Livros de 2022
8 livros. 3 escritores. 4 escritoras. 1 livro de infografias publicado por uma das minhas revistas favoritas (Delayed Gratification). 1 livro de ensaios. 1 livro de contos. 3 livros de autores favoritos.
O único ponto positivo de só ter acabado 8 livros em 2022 é não ter de selecionar sobre quais escrever:
Um trompete no Uádi de Sami Michael
“Com o seu sorriso egípcio, o avô Elias salientou que as pequenas agruras eram uma dádiva do céu para os pobres.”

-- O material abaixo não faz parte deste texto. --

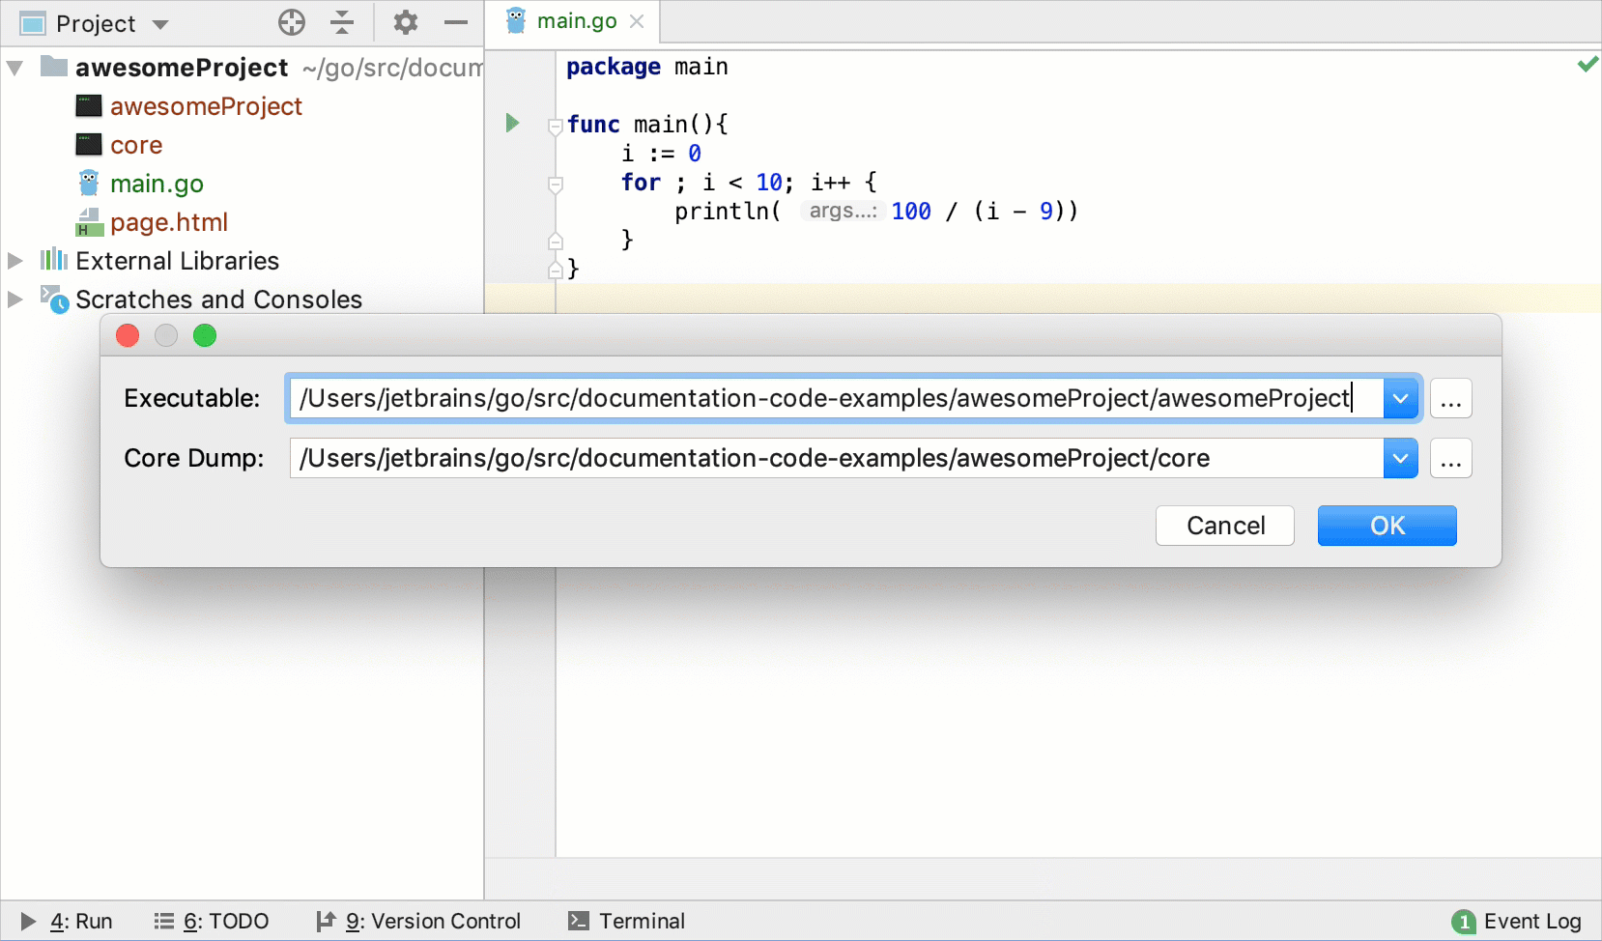Select the core file in the Project tree
This screenshot has width=1602, height=941.
[x=136, y=144]
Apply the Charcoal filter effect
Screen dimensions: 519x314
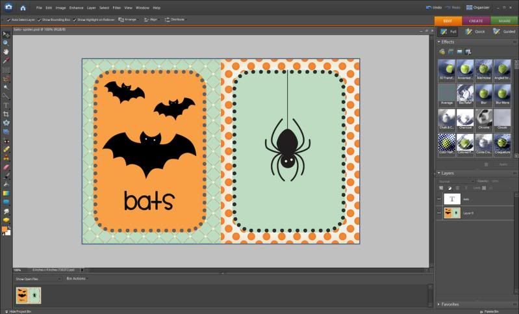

Um livro de 1987 com uma história que poderia perfeitamente passar-se nos dias de hoje (o que provavelmente nos deixa com um pouco menos de esperança no mundo).
Huda e Maria vivem com a mãe e avô no quarteirão árabe da cidade israelita de Haifa. São cristãos árabes que vivem entre judeus e muçulmanos numa coexistência que obedece a várias regras para que seja pacífica.
Como habitual neste tipo de histórias, surge alguém que irá perturbar este frágil equilíbrio: Alex, um judeu russo, que toca o seu trompete pela noite fora.
Contudo, o verdadeiro obstáculo para todas as personagens é a falta de liberdade para viverem uma vida sem terem de obedecer a todas essas regras impostas pela sociedade, algo que o conflito israelo-árabe no Líbano (de 1982) veio acentuar.
Uma leitura interessante e actual que me fez lembrar Palestina de Hubert Haddad.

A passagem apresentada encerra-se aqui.